**Collection entries**:
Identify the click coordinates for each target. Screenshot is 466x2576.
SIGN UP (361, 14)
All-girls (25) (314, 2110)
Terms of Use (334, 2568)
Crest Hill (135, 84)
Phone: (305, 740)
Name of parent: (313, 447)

**Work instructions**:
Please write out exactly the line containing "SIGN UP (361, 14)" and every line after it through the end of the records, nothing more.

**Written answer**:
SIGN UP (361, 14)
All-girls (25) (314, 2110)
Terms of Use (334, 2568)
Crest Hill (135, 84)
Phone: (305, 740)
Name of parent: (313, 447)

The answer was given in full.